## Instrução de trabalho
No texto sobre o grito primal, como fica o trecho de "Imagine que você" a "praticada entre nós." se você trocar "neurose" por "angústia"?

## Trecho selecionado
##########

01/06/2017

O GRITO PRIMAL


Imagine que você está muito doente, com uma neurose incurável. É quando lhe chega ao conhecimento a terapia do “grito primal”. Antes de começar o tratamento ocorre que o problema não é só seu, mas social. Tem a ver com a forma como a democracia representativa é praticada entre nós.

A cura da doença faz incríveis exigências que chegam a transtornar o nosso dia a dia. “Ao sentir dor, ela pode ser afastada” – o que se assevera. Nas primeiras sessões da terapia do “grito primal” surgem novos insights. A pessoa fica envolvida nas próprias memórias. Da infância à vida adulta. Ocorre um nível crítico em que é grande a regressão. Vamos até os tempos coloniais, passando por todas as ditaduras do país, até a última dos militares. O paciente encorajado a dar o “grito” sente o que não sentiu no passado. Pelo menos na mesma intensidade. Agora é muito pior. Dá para chorar a cântaros. Mas o duro mesmo do tratamento é se ficar impedido, durante o processo, de dormir, ver televisão, usar celular, falar, fumar. Difícil admitir ser proibido de dormir. A justificativa é que no sono o estado onírico chega a aliviar tensões, desfazendo as defesas produtoras de escape. Sentir-se exausto e sofrer são condições sem as quais não acontece o “grito primal”. Hoje, desconhecendo essa terapia, o que se encontra  para as crises pode ser dormir, ler e escrever. Vale a experiência: depois do “grito”, o passado tende a ser só passado.

“Era uma vez...”

##########

## Dados apresentados

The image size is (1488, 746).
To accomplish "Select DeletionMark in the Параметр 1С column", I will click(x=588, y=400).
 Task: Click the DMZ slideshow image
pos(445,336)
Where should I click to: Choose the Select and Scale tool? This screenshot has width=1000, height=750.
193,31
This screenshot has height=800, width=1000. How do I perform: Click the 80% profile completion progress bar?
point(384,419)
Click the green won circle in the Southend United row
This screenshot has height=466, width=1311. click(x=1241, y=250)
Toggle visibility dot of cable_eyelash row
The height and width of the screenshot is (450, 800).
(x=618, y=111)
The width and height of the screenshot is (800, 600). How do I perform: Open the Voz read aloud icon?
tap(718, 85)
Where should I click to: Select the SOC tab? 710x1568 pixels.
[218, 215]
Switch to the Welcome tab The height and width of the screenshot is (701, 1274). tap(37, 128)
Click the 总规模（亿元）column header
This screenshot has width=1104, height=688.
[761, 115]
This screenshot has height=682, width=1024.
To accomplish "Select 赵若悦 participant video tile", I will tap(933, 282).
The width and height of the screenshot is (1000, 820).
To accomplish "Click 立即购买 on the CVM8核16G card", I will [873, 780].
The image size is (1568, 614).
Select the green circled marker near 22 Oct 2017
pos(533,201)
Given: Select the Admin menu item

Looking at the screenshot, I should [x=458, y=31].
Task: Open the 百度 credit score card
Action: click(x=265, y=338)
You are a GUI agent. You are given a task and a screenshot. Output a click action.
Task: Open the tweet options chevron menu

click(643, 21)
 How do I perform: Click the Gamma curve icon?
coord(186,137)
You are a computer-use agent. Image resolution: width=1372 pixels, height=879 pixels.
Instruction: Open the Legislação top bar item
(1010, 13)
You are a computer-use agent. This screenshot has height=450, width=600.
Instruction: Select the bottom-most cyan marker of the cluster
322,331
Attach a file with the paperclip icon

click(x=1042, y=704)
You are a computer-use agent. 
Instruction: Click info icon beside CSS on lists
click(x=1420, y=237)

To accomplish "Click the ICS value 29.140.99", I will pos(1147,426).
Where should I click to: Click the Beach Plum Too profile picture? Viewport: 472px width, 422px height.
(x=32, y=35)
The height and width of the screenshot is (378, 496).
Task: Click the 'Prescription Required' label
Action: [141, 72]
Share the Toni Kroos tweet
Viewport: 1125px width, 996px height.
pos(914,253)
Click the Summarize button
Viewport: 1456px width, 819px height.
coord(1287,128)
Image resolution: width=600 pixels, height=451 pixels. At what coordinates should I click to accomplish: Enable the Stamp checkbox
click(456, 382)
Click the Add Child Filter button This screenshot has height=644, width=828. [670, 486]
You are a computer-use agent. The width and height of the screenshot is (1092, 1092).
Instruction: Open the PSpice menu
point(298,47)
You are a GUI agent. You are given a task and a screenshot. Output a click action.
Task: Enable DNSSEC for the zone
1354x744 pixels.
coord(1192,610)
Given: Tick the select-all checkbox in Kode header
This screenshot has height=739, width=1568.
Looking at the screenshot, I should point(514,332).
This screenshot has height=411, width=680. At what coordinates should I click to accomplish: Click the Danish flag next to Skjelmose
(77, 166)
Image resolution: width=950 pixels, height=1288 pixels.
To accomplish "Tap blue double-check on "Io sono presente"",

##########

## Resposta do exercício
Imagine que você está muito doente, com uma angústia incurável. É quando lhe chega ao conhecimento a terapia do “grito primal”. Antes de começar o tratamento ocorre que o problema não é só seu, mas social. Tem a ver com a forma como a democracia representativa é praticada entre nós.